Stored data
++++++++++++++++++++
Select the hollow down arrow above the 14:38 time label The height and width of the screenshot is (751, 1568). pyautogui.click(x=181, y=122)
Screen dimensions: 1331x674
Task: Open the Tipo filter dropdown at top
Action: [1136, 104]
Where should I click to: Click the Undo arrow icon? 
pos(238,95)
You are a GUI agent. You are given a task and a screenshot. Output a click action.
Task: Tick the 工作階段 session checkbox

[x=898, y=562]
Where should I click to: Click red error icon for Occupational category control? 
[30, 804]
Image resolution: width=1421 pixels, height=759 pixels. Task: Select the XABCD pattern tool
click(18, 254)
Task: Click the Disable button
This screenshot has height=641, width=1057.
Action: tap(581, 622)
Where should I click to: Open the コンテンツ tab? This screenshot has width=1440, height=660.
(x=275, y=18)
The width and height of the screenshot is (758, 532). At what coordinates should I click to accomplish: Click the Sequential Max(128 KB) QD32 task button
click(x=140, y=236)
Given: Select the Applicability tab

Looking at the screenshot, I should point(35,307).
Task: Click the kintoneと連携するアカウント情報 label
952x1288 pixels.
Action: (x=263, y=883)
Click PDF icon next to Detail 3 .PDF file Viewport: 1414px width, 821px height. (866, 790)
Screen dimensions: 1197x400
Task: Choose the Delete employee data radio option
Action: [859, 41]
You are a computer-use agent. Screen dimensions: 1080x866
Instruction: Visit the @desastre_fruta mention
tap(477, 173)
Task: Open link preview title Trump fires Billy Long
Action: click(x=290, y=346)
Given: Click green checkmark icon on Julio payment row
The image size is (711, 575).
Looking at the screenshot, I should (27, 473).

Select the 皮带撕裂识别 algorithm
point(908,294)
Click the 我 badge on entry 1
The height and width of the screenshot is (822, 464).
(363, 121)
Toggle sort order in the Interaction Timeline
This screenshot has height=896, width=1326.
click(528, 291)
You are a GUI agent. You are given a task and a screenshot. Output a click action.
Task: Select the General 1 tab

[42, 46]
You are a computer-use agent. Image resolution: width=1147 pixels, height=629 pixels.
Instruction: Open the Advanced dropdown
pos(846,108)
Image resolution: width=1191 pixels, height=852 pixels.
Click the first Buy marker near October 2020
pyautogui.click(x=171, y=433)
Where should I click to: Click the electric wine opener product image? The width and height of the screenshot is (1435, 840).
++++++++++++++++++++
Your assignment
An identical copy of the preceding records should be returned.

Solution to the problem
Select the hollow down arrow above the 14:38 time label The height and width of the screenshot is (751, 1568). pyautogui.click(x=181, y=122)
Screen dimensions: 1331x674
Task: Open the Tipo filter dropdown at top
Action: [1136, 104]
Where should I click to: Click the Undo arrow icon? 
pos(238,95)
You are a GUI agent. You are given a task and a screenshot. Output a click action.
Task: Tick the 工作階段 session checkbox

[x=898, y=562]
Where should I click to: Click red error icon for Occupational category control? 
[30, 804]
Image resolution: width=1421 pixels, height=759 pixels. Task: Select the XABCD pattern tool
click(18, 254)
Task: Click the Disable button
This screenshot has height=641, width=1057.
Action: tap(581, 622)
Where should I click to: Open the コンテンツ tab? This screenshot has width=1440, height=660.
(x=275, y=18)
The width and height of the screenshot is (758, 532). At what coordinates should I click to accomplish: Click the Sequential Max(128 KB) QD32 task button
click(x=140, y=236)
Given: Select the Applicability tab

Looking at the screenshot, I should point(35,307).
Task: Click the kintoneと連携するアカウント情報 label
952x1288 pixels.
Action: (x=263, y=883)
Click PDF icon next to Detail 3 .PDF file Viewport: 1414px width, 821px height. (866, 790)
Screen dimensions: 1197x400
Task: Choose the Delete employee data radio option
Action: [859, 41]
You are a computer-use agent. Screen dimensions: 1080x866
Instruction: Visit the @desastre_fruta mention
tap(477, 173)
Task: Open link preview title Trump fires Billy Long
Action: click(x=290, y=346)
Given: Click green checkmark icon on Julio payment row
The image size is (711, 575).
Looking at the screenshot, I should (27, 473).

Select the 皮带撕裂识别 algorithm
point(908,294)
Click the 我 badge on entry 1
The height and width of the screenshot is (822, 464).
(363, 121)
Toggle sort order in the Interaction Timeline
This screenshot has height=896, width=1326.
click(528, 291)
You are a GUI agent. You are given a task and a screenshot. Output a click action.
Task: Select the General 1 tab

[42, 46]
You are a computer-use agent. Image resolution: width=1147 pixels, height=629 pixels.
Instruction: Open the Advanced dropdown
pos(846,108)
Image resolution: width=1191 pixels, height=852 pixels.
Click the first Buy marker near October 2020
pyautogui.click(x=171, y=433)
Where should I click to: Click the electric wine opener product image? The width and height of the screenshot is (1435, 840).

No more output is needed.